In England, the old past participle “gotten” dropped out of use except in such stock phrases as “ill-gotten” and “gotten up,” but in the U.S. it is still considered interchangeable with “got” as the past participle of “get.”

Till vs. ’til.
Since it looks like an abbreviation for “until,” some people argue that this word should always be spelled “’til” (though not all insist on the apostrophe). However, “till” has regularly occurred as a spelling of this word for over 800 years and it’s actually older than “until.” It is perfectly good English.

Teenage vs. teenaged.
Some people object that the word should be “teenaged,” but unlike the still nonstandard “ice tea” and “stain glass,” “teenage” is almost universally accepted now.

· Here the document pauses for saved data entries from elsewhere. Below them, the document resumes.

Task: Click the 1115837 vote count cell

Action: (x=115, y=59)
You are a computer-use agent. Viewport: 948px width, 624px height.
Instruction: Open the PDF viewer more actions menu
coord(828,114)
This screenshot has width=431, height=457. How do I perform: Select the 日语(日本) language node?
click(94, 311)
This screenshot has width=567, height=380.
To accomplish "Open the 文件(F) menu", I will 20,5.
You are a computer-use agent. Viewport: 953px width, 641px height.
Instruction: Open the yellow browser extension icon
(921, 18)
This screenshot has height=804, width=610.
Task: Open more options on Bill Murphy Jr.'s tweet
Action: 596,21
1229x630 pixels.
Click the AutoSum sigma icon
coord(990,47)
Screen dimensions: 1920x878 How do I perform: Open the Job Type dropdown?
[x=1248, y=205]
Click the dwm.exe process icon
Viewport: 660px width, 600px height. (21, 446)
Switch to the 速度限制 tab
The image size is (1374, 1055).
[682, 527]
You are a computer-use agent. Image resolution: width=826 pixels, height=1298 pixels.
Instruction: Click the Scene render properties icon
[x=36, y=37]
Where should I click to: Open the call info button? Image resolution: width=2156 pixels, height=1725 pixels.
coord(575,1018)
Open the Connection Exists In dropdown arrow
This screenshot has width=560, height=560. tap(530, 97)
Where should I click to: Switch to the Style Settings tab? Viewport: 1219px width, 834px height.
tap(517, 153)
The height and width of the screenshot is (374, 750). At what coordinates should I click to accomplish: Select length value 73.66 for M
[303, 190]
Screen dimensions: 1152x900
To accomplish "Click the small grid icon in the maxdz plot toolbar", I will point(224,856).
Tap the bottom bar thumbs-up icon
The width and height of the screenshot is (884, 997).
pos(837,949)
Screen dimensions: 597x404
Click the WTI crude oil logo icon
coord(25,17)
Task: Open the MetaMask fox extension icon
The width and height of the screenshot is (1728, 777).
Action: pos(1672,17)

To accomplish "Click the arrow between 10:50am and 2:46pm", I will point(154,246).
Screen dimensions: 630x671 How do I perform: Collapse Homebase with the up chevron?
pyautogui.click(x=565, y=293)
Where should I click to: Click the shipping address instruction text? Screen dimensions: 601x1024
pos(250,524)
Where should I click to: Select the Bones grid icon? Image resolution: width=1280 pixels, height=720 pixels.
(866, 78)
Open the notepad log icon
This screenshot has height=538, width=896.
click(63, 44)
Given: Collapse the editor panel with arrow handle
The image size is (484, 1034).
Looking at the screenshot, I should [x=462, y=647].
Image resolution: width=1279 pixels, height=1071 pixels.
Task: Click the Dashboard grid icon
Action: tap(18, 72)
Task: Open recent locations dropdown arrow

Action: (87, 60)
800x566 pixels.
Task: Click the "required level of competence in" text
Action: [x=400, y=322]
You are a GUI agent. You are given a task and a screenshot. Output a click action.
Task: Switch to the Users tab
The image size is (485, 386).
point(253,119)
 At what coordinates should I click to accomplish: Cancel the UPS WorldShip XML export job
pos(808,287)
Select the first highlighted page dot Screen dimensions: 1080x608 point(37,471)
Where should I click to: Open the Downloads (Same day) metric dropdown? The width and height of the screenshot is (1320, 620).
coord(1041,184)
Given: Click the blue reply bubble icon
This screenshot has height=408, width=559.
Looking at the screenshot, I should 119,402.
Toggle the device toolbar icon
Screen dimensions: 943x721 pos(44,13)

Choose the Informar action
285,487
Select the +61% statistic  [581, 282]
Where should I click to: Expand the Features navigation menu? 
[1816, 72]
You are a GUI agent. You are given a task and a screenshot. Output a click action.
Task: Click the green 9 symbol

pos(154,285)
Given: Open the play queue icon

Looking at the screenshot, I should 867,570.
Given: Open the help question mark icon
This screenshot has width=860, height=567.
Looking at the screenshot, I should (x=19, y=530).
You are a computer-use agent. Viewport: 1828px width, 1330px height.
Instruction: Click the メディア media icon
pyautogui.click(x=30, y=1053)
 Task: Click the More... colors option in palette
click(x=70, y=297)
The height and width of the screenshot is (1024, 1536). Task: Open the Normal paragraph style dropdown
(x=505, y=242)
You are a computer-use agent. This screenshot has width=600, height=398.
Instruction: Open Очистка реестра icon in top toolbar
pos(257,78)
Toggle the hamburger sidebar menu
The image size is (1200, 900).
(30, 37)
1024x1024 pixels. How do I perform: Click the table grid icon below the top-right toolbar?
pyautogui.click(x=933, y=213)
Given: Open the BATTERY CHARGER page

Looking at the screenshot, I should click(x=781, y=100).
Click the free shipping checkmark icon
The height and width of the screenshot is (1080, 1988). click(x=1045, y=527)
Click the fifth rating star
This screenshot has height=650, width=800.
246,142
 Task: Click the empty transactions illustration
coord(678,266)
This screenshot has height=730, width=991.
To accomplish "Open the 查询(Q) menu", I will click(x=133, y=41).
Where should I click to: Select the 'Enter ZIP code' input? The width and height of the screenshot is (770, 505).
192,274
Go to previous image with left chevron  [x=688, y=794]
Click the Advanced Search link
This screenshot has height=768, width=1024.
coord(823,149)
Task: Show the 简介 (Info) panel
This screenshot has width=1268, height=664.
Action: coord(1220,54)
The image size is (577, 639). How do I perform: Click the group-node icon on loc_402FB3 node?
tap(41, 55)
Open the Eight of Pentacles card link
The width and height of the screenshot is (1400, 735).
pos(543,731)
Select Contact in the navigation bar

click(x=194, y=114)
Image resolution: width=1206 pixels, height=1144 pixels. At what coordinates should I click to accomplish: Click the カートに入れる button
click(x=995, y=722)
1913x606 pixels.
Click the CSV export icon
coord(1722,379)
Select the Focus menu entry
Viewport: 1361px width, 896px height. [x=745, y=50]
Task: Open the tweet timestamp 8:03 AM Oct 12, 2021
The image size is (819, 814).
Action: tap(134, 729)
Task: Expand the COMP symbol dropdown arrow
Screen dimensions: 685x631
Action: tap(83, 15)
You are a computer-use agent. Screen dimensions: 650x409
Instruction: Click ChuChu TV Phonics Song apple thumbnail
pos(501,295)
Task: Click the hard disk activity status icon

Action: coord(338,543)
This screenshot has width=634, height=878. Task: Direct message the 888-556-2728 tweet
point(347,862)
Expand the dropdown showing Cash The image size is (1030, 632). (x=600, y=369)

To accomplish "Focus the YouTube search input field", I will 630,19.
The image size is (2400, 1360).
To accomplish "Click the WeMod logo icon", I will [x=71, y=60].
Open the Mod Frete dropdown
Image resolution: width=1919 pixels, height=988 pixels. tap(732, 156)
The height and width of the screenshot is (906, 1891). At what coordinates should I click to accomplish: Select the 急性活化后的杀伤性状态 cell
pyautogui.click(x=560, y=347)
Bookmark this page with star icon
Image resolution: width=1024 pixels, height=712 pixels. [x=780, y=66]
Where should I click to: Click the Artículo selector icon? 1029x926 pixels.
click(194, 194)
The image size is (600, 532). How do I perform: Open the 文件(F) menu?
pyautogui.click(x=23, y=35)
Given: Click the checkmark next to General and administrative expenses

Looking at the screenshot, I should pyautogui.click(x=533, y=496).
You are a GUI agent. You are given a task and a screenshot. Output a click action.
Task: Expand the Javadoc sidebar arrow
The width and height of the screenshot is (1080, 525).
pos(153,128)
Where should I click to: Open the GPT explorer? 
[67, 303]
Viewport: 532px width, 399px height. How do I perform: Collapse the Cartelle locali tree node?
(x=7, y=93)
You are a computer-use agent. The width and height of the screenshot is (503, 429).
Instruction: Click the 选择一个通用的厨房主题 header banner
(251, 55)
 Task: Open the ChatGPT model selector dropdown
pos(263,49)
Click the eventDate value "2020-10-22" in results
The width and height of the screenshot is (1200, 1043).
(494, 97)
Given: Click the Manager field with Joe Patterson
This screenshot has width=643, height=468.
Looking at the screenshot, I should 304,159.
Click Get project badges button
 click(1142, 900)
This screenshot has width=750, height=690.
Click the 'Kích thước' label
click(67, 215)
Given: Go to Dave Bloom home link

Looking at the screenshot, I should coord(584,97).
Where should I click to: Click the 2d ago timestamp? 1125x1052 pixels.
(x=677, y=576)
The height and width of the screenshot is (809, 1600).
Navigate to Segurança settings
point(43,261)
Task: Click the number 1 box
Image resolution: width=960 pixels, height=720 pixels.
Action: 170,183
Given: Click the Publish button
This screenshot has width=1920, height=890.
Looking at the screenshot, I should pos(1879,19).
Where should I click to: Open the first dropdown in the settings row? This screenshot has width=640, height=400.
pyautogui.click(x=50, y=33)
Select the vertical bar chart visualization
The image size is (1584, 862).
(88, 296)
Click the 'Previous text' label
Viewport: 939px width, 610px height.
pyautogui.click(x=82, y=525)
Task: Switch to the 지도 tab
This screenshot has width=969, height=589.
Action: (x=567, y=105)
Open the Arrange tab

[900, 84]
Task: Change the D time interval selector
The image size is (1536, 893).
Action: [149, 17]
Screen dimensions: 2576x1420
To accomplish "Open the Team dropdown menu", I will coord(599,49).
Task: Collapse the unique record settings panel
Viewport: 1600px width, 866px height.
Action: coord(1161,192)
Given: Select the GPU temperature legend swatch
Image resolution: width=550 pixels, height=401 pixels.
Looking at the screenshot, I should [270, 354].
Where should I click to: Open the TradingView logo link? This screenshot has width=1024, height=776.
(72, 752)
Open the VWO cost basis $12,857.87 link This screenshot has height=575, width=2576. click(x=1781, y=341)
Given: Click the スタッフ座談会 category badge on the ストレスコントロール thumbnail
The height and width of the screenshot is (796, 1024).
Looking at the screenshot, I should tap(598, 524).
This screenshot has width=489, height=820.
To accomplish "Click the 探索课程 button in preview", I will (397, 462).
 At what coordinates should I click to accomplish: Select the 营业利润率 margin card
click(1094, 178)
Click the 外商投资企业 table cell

Don’t use “reference” to mean “cite.”
Nouns are often turned into verbs in English, and “reference” in the sense “to provide references or citations” has become so widespread that it’s generally acceptable, though some teachers and editors still object.

Feeling bad
“I feel bad” is standard English, as in “This t-shirt smells bad” (not “badly”). “I feel badly” is an incorrect hyper-correction by people who think they know better than the masses. People who are happy can correctly say they feel good, but if they say they feel well, we know they mean to say they’re healthy.

Unquote vs. endquote

Some people get upset at the common pattern by which speakers frame a quotation by saying “quote . . . unquote,” insisting that the latter word should logically be “endquote”; but illogical as it may be, “unquote” has been used in this way for about a century, and “endquote” is nonstandard.

Persuade vs. convince
Some people like to distinguish between these two words by insisting that you persuade people until you have convinced them; but “persuade” as a synonym for “convince” goes back at least to the 16th century. It can mean both to attempt to convince and to succeed. It is no longer common to say things like “I am persuaded that you are an illiterate fool,” but even this usage is not in itself wrong.

Normalcy vs. normality
The word “normalcy” had been around for more than half a century when President Warren G. Harding was assailed in the newspapers for having used it in a 1921 speech. Some folks are still upset; but in the U.S. “normalcy” is a perfectly normal—if uncommon—synonym for “normality.”
You shouldn’t pronounce the “e” in “not my forte.”
Some people insist that it’s an error to pronounce the word “forte” in the expression “not my forte” as if French-derived “forte” were the same as the Italian musical term for “loud”: “for-tay.” But the original French expression is pas mon fort, which not only has no “e” on the end to pronounce—it has a silent “t” as well. It’s too bad that when we imported this phrase we mangled it so badly, but it’s too late to do anything about it now. If you go around saying what sounds like ”that’s not my fort,” people won’t understand what you mean.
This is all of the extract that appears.